TASK DESCRIPTION:
Every line from the line containing "24/7 Contact (28, 2505)" to the end of the data must appear in the answer exactly as it appears there, and nothing else.

SUPPLIED DATA:
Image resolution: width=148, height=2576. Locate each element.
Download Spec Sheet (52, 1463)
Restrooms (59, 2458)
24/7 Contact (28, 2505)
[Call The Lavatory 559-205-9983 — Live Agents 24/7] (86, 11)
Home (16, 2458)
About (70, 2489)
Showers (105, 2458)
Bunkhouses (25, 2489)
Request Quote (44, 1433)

TASK SOLUTION:
24/7 Contact (28, 2505)
[Call The Lavatory 559-205-9983 — Live Agents 24/7] (86, 11)
Home (16, 2458)
About (70, 2489)
Showers (105, 2458)
Bunkhouses (25, 2489)
Request Quote (44, 1433)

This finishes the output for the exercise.